La teoria semantica si fonda sul caso generale: ‘P’ è vera se e solo se P, dove ‘P’ è il riferimento all’affermazione (ovvero, il nome di quell’affermazione), e P è l’affermazione stessa. Il suo inventore, il filosofo e logico Alfred Tarski, pensò che la teoria semantica, per diversi motivi, non potesse essere applicata a nessuna delle lingue naturali, quali ad esempio l’italiano.
Tarski pensò alla sua teoria come a una particolare teoria della corrispondenza, nella quale si suppone che il termine situato a destra corrisponda ai fatti. Ma egli è stato anche elaboratore e fondatore di una semantica della verità, basata su “modelli”, per cui le condizioni del vero sono già implicate dalle componenti del discorso.
Le teorie deflazionarie, dopo Gottlob Frege e F. P. Ramsey, dichiarano inoltre che “verità” non è il nome di qualche proprietà delle proposizioni — qualche cosa circa la quale si possa avere una determinata teoria. La convinzione che la verità sia una proprietà è solo un’illusione provocata dal fatto che il nostro linguaggio dispone del predicato “è vero”, in riferimento alle cose, proprio come se la verità appartenesse loro. Tuttavia, dicono i deflazionisti, le affermazioni che sembrano predicare la verità non fanno altro che segnalare una certa concordanza con l’affermazione stessa. Per esempio, la teoria della ridondanza sostiene che asserire che una certa affermazione è vera non è altro che asserire l’affermazione stessa. Quindi, dire “La neve è bianca” è vera non è né più né meno che dire che la neve è bianca. Un secondo esempio è portato dalla teoria performativa, che sostiene che dire “La neve è bianca” è vera consiste semplicemente nell’effettuare l’atto linguistico del segnalare la propria convinzione che la neve sia bianca. L’idea che alcune affermazioni siano più vere e proprie azioni che comunicazioni non è così strana come potrebbe sembrare. Si consideri, ad esempio, che quando la sposa dice “Lo voglio” al momento opportuno della cerimonia nuziale, ella effettua con ciò l’atto di prendere quest’uomo come suo legittimo sposo; ella quindi in tal caso non sta descrivendo sé stessa prendere quest’uomo. Un terzo tipo di teoria deflazionaria è la teoria “senza virgolette” che utilizza una variante dello schema di Tarski: dire che ‘”P” è vera’ è come dire P.

******

→ Consegne:
(a) Nel brano sulla verità, chi è indicato come inventore della teoria semantica?
(b) Riporta dal brano sulla verità tutto quello che va da "Tarski pensò alla" fino a "componenti del discorso.".
I record non servono per rispondere.

******

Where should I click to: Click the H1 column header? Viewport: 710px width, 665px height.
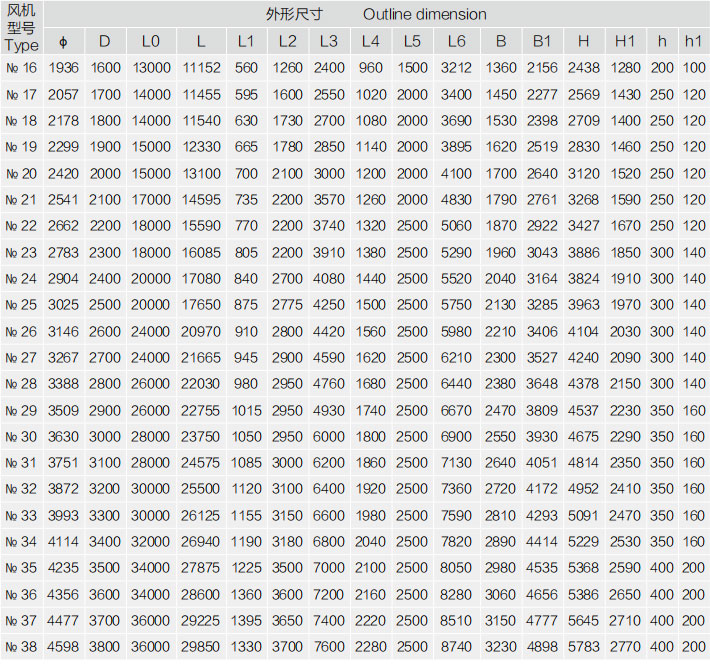[x=625, y=41]
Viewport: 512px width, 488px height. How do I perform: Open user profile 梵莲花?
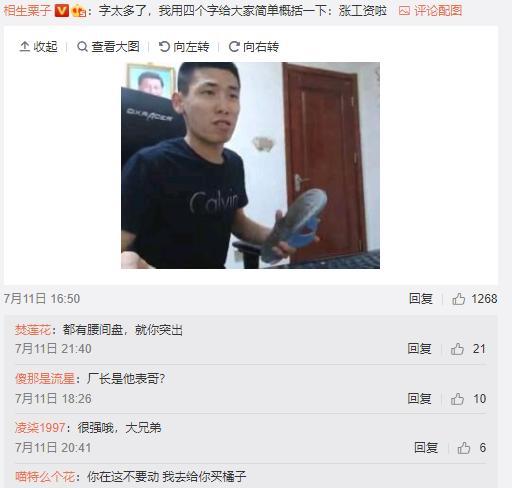click(33, 330)
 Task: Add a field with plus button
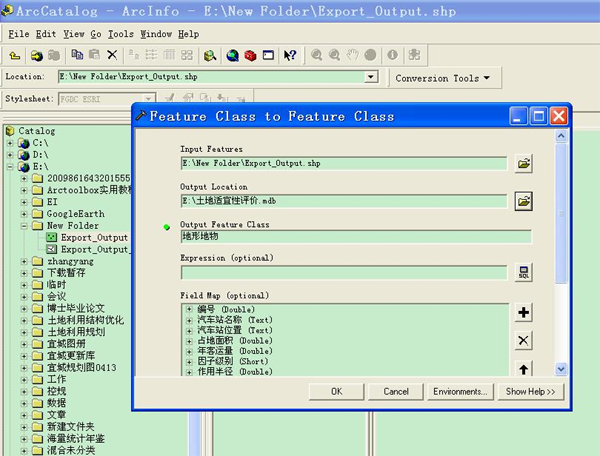523,313
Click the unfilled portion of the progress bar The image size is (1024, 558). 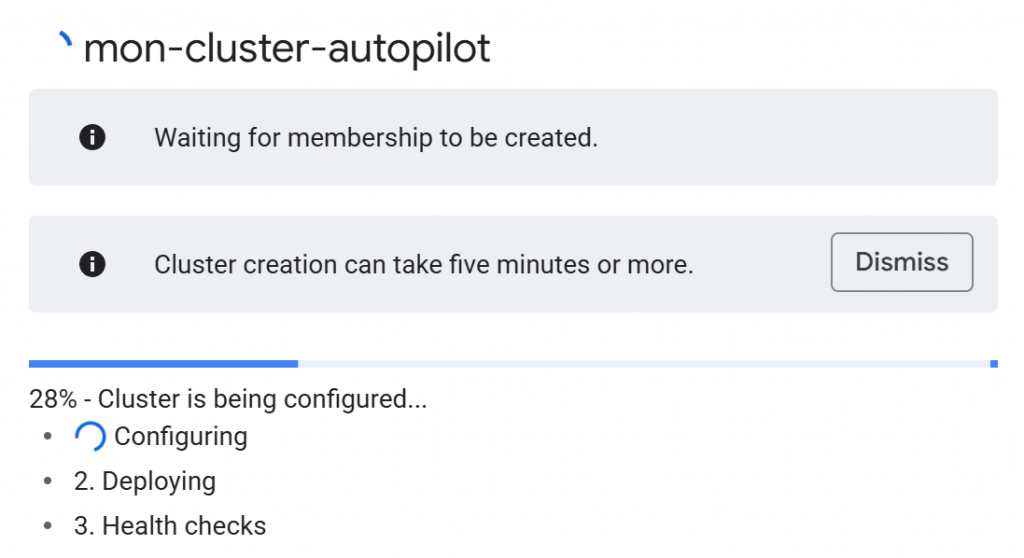point(640,364)
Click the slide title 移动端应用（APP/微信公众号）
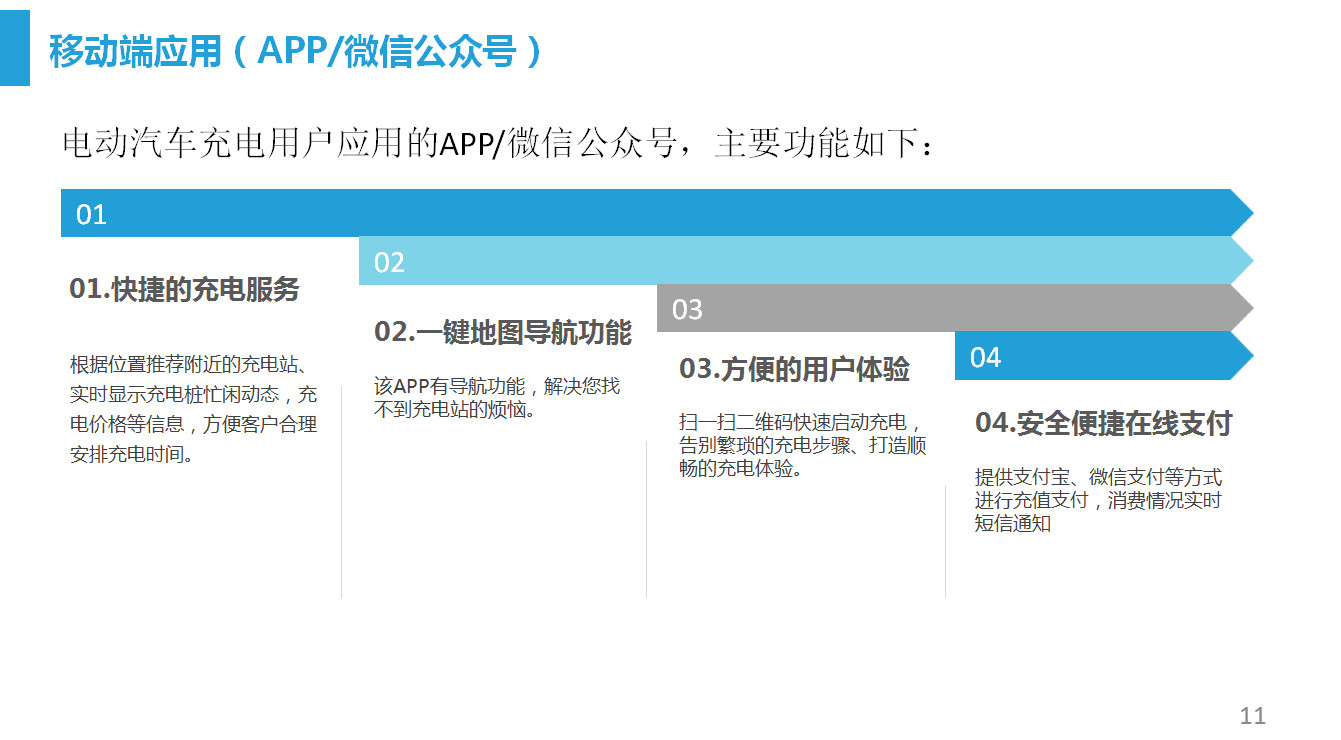The width and height of the screenshot is (1341, 740). [296, 51]
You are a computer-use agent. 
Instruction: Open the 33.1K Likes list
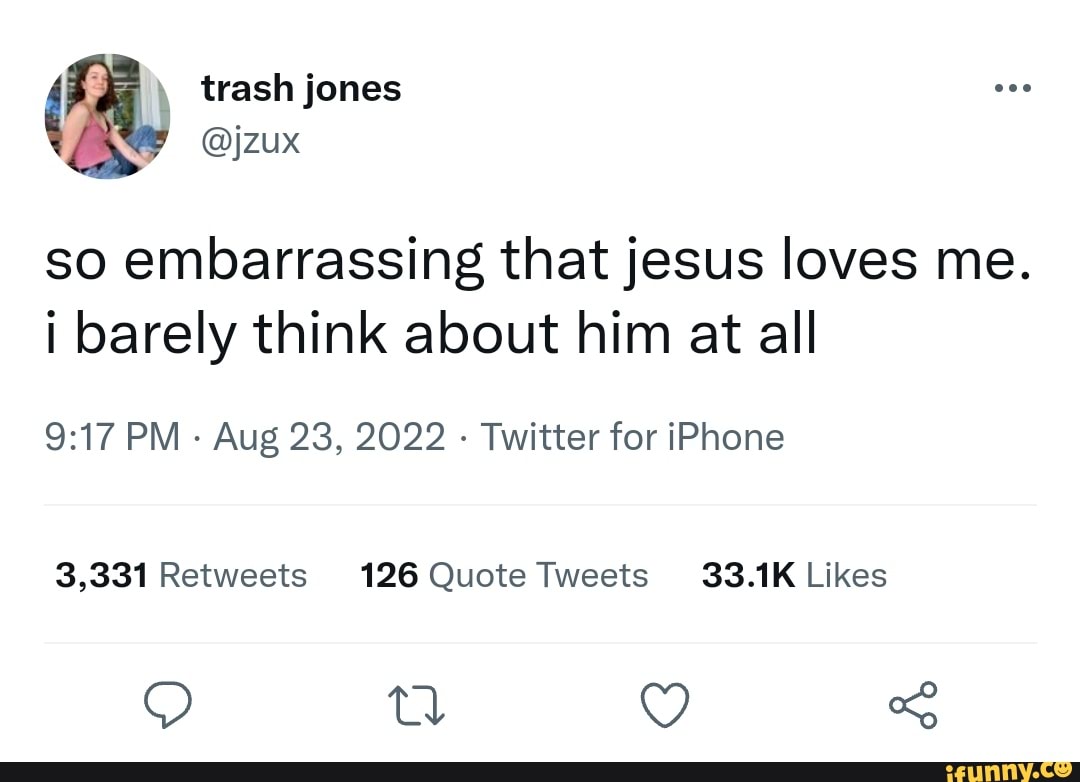coord(795,575)
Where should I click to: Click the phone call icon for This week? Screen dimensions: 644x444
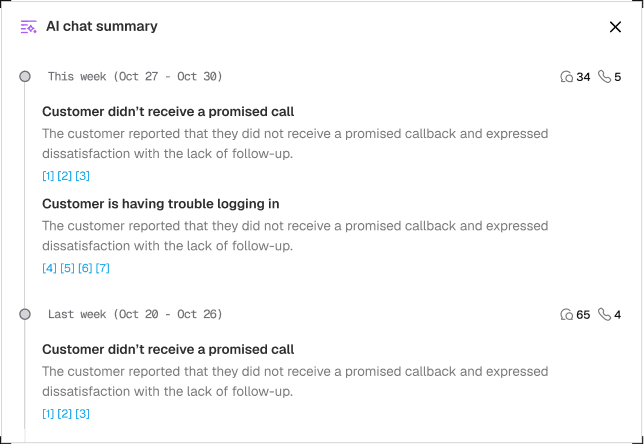tap(603, 77)
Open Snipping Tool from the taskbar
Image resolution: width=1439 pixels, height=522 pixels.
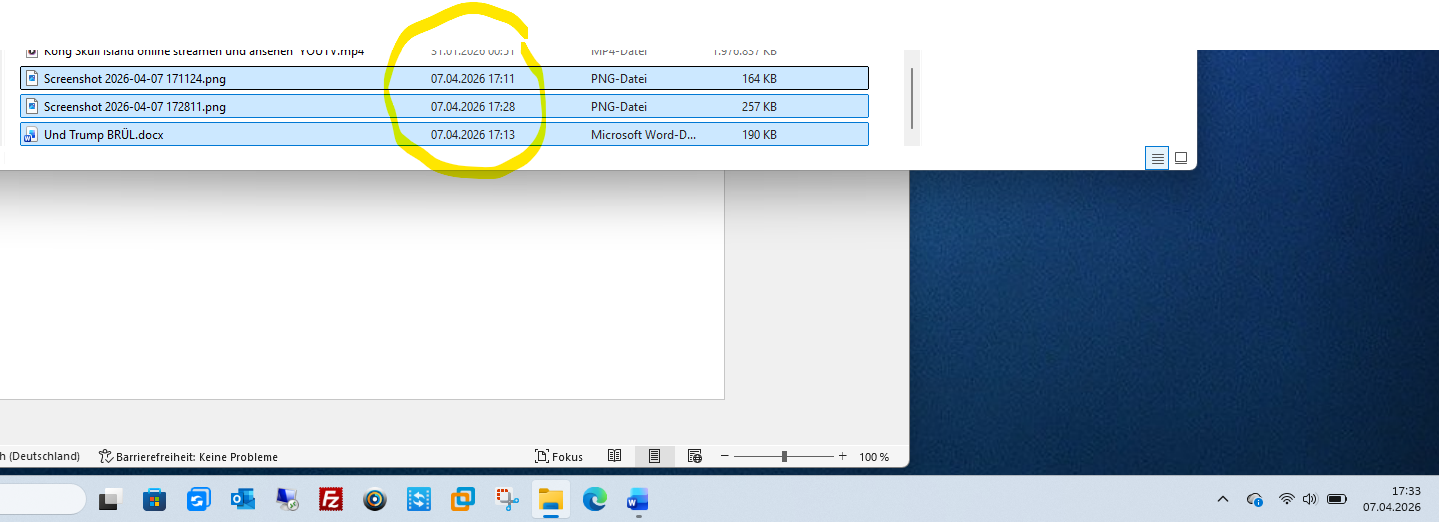click(507, 499)
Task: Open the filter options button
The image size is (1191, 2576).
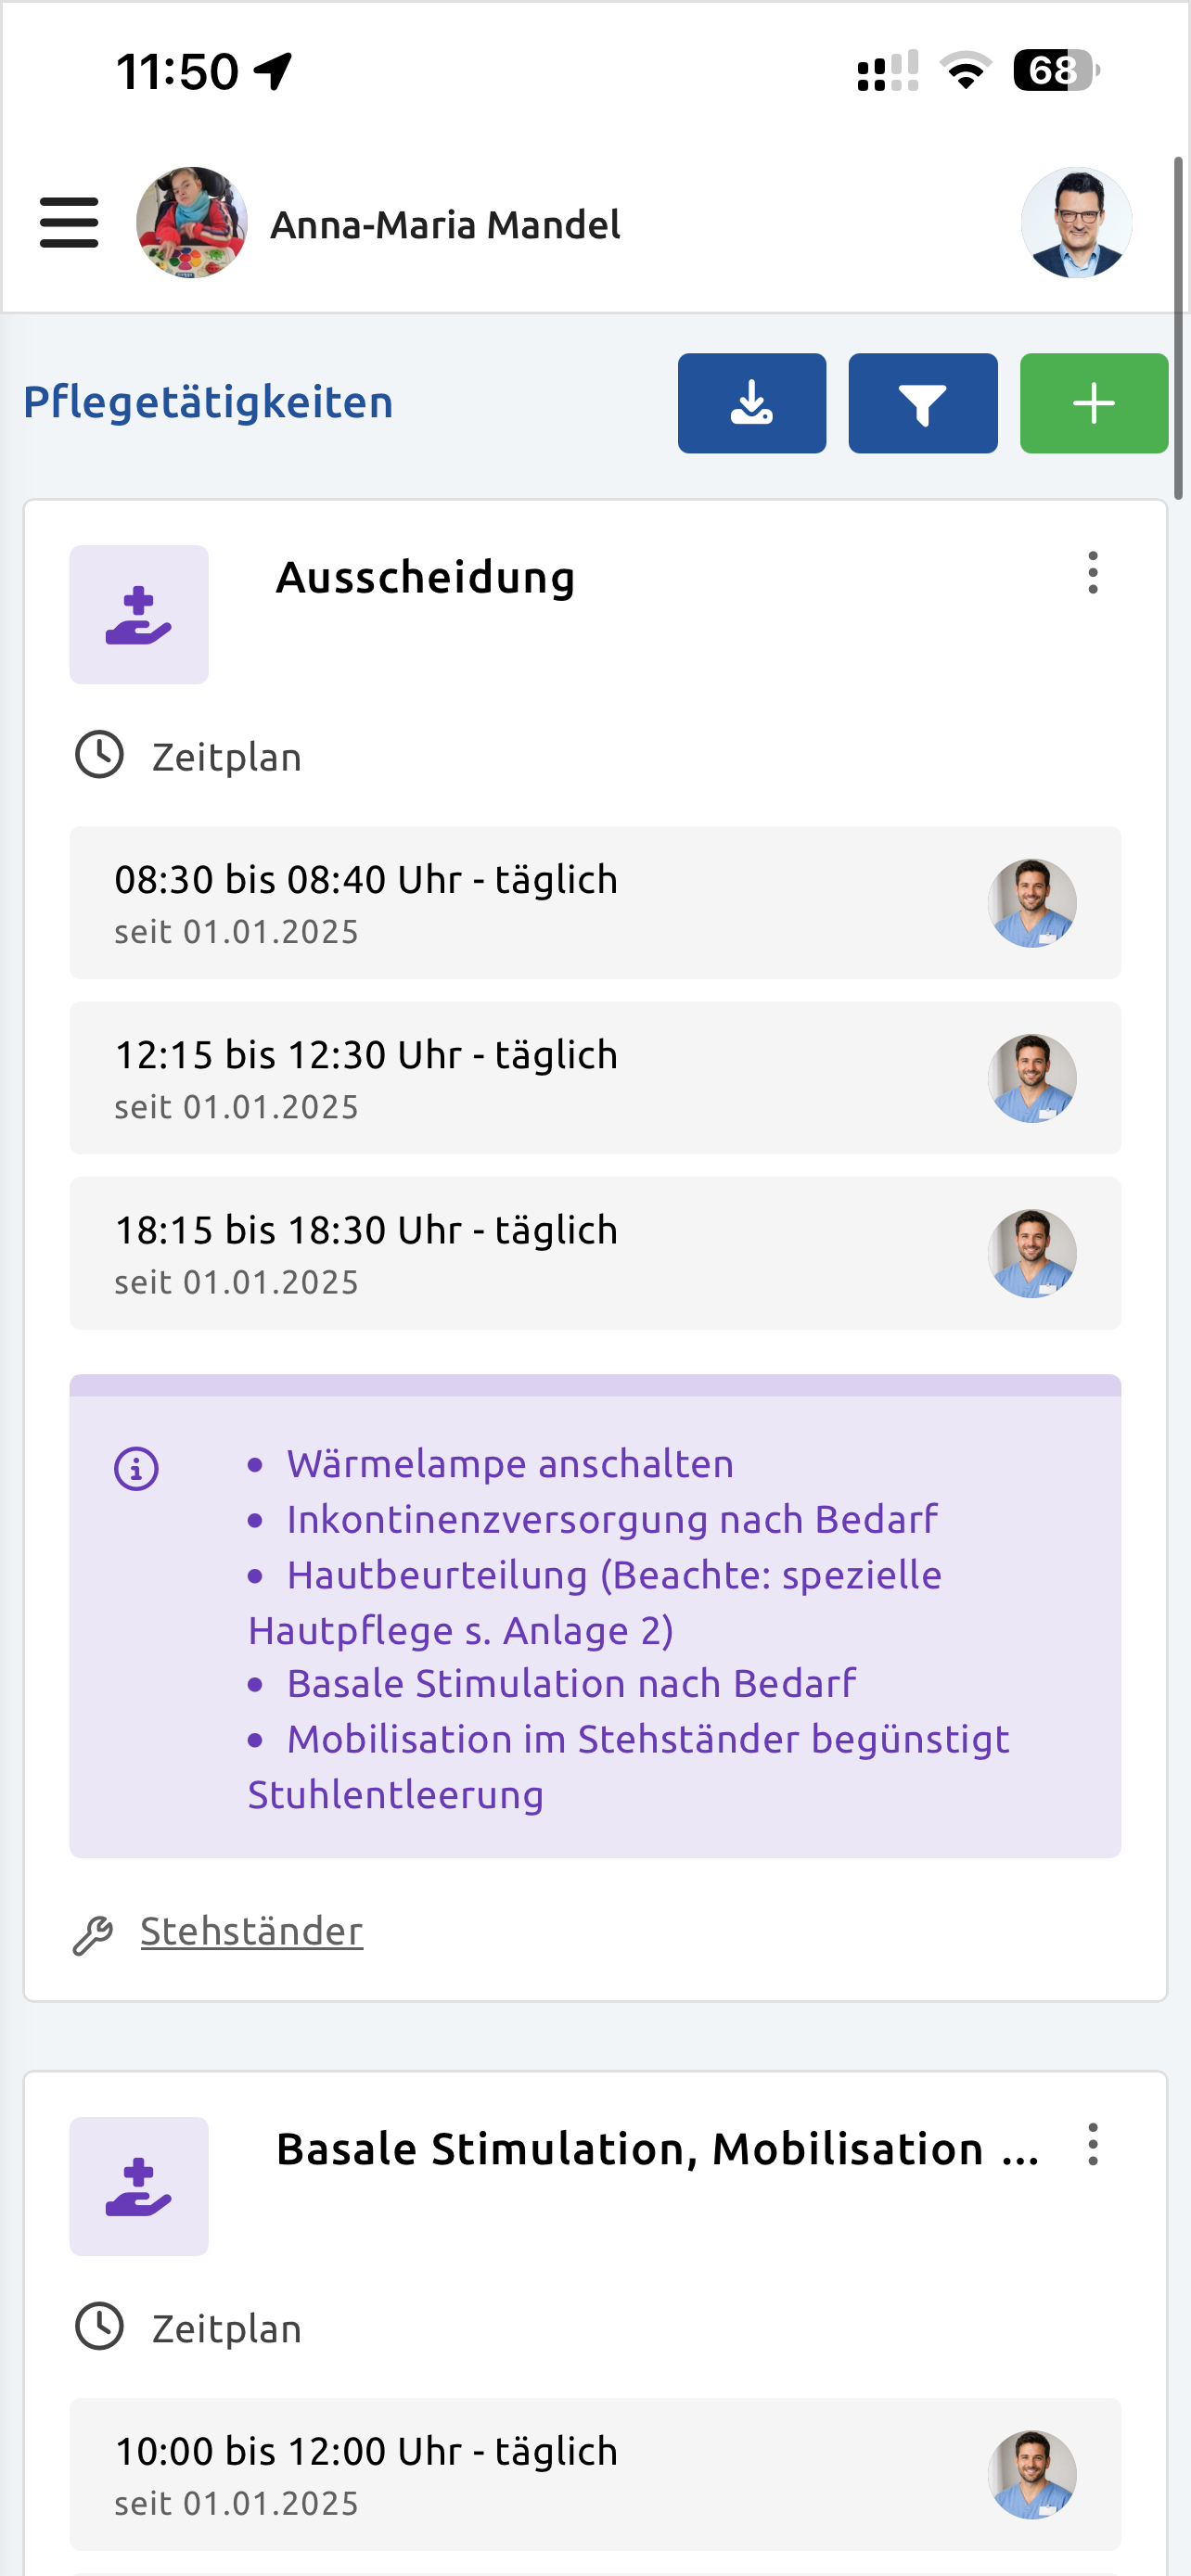Action: [922, 403]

******

→ Soluzioni qui sotto:
(a) Il filosofo e logico Alfred Tarski.

(b)
Tarski pensò alla sua teoria come a una particolare teoria della corrispondenza, nella quale si suppone che il termine situato a destra corrisponda ai fatti. Ma egli è stato anche elaboratore e fondatore di una semantica della verità, basata su “modelli”, per cui le condizioni del vero sono già implicate dalle componenti del discorso.